Finishing the mission
As a rule of thumb, ending an IMF program prematurely or failing to meet commitments in one causes the next one to become more stringent and challenging.
Many unfulfilled promises become precursors to a later program. This means that in pursuing the above option, the next government may have to implement one of the toughest IMF programs in Pakistan’s history.
Deliver the goods
Another option is to engage with the IMF to get another loan tranche from the fund before June 30.
In this case, the budget is to be prepared in consultation, if not in accordance with the pre-agreed agreement in the current IMF program, then there will be little room for populist budget stunts.
die another day
The government appears to have opted for the second option, although no agreement has yet been reached between the government and the IMF on the budgetary framework or completion of the ninth review.
The government’s willingness to stay in the IMF program means it will be careful to provide unrealistic pre-election “relief” for people on June 9.
However, the government’s willingness to stay in the program means it will be careful to provide unrealistic pre-election “relief” to the public on June 9.
By staying tied to the fund, the next government will have a relatively easy time negotiating with the IMF for the next loan.
A game of PDM?
One may wonder why the PDM government would risk its political capital by not presenting a budget before the elections and why it would take steps that would benefit its successors. Let me explain.
Economy and politics are intertwined. The disintegration of the PTI, with the departure of many of its leaders following the tragic attacks on state structures on May 9, has significantly reduced its chances of forming the next government.
This means that the possibility of one, some, or all of the parties in the PDM coalition being part of the next federal government is quite strong.
As we discussed earlier, the next government will need to request a bailout from the IMF. Therefore, the PDM coalition aims to avoid complicating the post-election situation by presenting a realistic budget at this time.
Even if a populist budget were to be presented on Friday, it would ultimately have to be abandoned to qualify for a bailout package.
Four major ds
Now coming to the provincial budget. Caretaker governments in Punjab and Khyber Pakhtunkhwa will present interim budgets for four months only.
New governments in these provinces will later revise these budgets, which will affect assumptions and figures such as provincial surpluses in the federal budget as well.
Would you like to know exactly where the federal budget is? I categorize spending in the federal budget as the “Four Ds”; Debt servicing, defense, day-to-day administration, and development.

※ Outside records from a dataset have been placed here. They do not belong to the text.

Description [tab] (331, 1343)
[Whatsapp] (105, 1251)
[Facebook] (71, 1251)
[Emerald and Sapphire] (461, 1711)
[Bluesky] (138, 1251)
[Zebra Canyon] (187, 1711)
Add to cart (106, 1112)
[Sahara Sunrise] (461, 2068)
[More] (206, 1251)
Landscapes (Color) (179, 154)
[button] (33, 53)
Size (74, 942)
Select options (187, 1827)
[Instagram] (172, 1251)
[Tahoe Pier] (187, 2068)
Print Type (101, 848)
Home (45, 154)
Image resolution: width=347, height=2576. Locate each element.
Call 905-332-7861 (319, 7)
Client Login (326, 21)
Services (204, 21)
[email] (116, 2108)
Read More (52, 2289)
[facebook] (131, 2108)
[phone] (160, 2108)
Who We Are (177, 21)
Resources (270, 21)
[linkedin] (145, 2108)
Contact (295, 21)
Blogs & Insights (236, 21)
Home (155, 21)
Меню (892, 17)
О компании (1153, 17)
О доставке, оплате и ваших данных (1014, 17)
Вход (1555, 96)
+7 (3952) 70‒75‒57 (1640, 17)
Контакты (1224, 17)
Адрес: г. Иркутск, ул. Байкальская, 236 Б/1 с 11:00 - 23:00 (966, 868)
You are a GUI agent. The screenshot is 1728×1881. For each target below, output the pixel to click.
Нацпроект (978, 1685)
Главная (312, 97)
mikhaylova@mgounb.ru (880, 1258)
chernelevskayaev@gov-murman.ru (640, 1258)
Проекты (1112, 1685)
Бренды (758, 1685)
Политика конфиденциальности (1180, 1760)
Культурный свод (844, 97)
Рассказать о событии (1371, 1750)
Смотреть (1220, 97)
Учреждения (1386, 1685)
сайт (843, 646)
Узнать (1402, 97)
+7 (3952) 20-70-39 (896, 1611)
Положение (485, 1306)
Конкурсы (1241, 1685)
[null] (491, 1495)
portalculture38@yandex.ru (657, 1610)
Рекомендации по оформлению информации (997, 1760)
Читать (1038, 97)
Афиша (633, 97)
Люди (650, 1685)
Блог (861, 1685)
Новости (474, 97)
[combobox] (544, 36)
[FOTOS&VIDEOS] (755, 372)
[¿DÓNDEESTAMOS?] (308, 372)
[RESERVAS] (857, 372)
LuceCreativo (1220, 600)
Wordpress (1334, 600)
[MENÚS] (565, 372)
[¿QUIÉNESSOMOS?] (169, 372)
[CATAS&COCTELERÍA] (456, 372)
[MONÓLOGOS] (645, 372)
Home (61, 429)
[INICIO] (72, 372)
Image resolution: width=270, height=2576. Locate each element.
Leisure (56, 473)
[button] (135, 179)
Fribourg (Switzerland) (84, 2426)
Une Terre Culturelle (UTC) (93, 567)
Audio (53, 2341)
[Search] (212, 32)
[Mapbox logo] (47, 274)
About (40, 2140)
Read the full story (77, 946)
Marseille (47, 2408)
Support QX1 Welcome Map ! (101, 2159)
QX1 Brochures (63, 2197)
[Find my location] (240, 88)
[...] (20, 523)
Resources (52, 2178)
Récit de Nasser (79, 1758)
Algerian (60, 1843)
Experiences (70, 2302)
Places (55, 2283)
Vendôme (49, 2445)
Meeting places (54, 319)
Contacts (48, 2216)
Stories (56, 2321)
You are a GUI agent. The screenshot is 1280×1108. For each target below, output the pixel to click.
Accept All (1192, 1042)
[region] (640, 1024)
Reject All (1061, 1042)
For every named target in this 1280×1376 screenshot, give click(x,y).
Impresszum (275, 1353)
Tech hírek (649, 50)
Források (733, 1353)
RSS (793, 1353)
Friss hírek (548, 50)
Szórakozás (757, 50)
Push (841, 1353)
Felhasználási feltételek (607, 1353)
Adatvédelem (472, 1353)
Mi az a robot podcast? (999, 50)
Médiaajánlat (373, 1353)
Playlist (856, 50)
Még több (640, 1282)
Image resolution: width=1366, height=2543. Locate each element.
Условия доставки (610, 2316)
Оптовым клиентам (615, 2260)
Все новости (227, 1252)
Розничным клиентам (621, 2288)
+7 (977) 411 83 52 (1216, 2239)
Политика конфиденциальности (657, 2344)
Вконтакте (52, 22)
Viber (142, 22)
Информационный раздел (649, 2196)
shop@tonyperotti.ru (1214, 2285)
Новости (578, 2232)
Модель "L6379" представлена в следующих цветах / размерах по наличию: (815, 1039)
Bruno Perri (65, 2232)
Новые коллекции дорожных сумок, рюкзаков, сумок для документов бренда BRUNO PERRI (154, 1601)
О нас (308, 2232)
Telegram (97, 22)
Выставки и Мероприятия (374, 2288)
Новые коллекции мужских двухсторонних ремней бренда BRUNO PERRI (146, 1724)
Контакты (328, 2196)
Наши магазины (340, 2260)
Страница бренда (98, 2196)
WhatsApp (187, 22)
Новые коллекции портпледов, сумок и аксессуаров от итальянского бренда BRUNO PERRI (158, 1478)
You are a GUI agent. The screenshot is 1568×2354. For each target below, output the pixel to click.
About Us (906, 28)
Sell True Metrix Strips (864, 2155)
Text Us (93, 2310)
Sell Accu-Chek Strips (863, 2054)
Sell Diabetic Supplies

The first three Ds are non-discretionary and mandatory. No government can compromise on them. The fourth, development, is only discretionary spending and is always compromised.
Opportunity for Prime Minister
Amidst all this chaos, there is finally a chance for the Prime Minister. He can build a consensus on the Charter of Economy and not only in the 13-member PDM coalition but also with any new political party(ies) that may emerge before the election.
The economic crisis that Pakistan has suffered due to political instability will be resolved only with political wisdom.
Dr. Abid Qayyum Saliri is the Executive Director of the Sustainable Development Policy Institute. He tweets @Abidsuleri.